Work request 1 – Summarize the excerpt on agriculture and plant composition in two sentences.
Work request 2 – Copy out the passage of the excerpt on agriculture and plant composition word for word, starting at "The sad part" and ending at "gardens and hospitals.".

Excerpt provided –
The sad part is that it’s no longer new. Over 50 years ago, brilliant minds like Reams, Albrecht, Northern, and others recognized the erroneous direction agriculture and food production was taking. We can spend hours defending and explaining how
each sector has its faults and short comings, but that is not our focus. We need to find solutions and reduce the need to react to the epidemic that is occurring in our fields, gardens and hospitals.

An overview of what we need to do:

We are growing food….for something!

It’s time to start thinking about what plants need to grow. Let’s consider the following:
Depending on the source, research indicates that 80 – 95% of plants are made up of water, sugar, and protein. Water, sugar and protein consist mainly of N, C, O, and H. All these minerals that are supplied in abundance in the environment. Basic protein
consists of all four minerals, basic sugar molecules are made up of C, O, and H, and water, of course, is O and H. The remainder of the plant is made up of Calcium, Phosphate and trace minerals. Looking at a mineral tag from your animal feed supplements, the first mineral on the tag is Calcium, the second Phosphate,
then the electrolyte minerals of potassium, magnesium and sulfur.

Stored records

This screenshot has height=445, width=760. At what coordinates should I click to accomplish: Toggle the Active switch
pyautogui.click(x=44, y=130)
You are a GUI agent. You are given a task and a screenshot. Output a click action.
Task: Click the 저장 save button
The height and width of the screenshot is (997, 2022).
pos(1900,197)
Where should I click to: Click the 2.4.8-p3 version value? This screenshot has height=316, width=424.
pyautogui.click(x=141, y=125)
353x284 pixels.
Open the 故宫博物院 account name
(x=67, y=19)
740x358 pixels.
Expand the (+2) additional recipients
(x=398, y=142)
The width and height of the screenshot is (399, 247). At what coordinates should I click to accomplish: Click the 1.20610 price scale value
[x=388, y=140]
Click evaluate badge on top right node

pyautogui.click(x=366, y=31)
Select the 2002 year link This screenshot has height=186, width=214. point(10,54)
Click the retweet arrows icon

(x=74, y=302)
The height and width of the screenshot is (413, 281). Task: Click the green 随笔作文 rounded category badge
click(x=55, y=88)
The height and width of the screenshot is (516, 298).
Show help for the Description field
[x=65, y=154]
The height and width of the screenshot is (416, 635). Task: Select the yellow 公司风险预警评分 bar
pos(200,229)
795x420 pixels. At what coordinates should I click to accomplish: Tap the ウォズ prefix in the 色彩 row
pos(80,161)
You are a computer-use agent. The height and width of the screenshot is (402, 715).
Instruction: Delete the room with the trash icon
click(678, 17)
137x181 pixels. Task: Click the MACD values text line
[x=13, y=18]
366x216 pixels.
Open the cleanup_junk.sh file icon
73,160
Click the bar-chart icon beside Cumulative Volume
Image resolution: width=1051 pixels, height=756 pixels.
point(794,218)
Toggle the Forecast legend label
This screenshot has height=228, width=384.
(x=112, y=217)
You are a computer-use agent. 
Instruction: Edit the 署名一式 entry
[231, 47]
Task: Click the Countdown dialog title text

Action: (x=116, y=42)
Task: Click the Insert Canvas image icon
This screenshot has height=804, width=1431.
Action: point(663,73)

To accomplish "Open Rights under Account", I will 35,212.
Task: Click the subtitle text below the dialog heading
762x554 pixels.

Final answer 1 – Over 50 years ago, thinkers such as Reams, Albrecht, and Northern recognized that agriculture and food production were heading in the wrong direction, and the focus now is on finding solutions rather than reacting to the epidemic in fields, gardens, and hospitals. Research indicates that 80–95% of plants are made up of water, sugar, and protein, which consist mainly of N, C, O, and H, while the remainder is calcium, phosphate, and trace minerals.

Final answer 2 –
The sad part is that it’s no longer new. Over 50 years ago, brilliant minds like Reams, Albrecht, Northern, and others recognized the erroneous direction agriculture and food production was taking. We can spend hours defending and explaining how
each sector has its faults and short comings, but that is not our focus. We need to find solutions and reduce the need to react to the epidemic that is occurring in our fields, gardens and hospitals.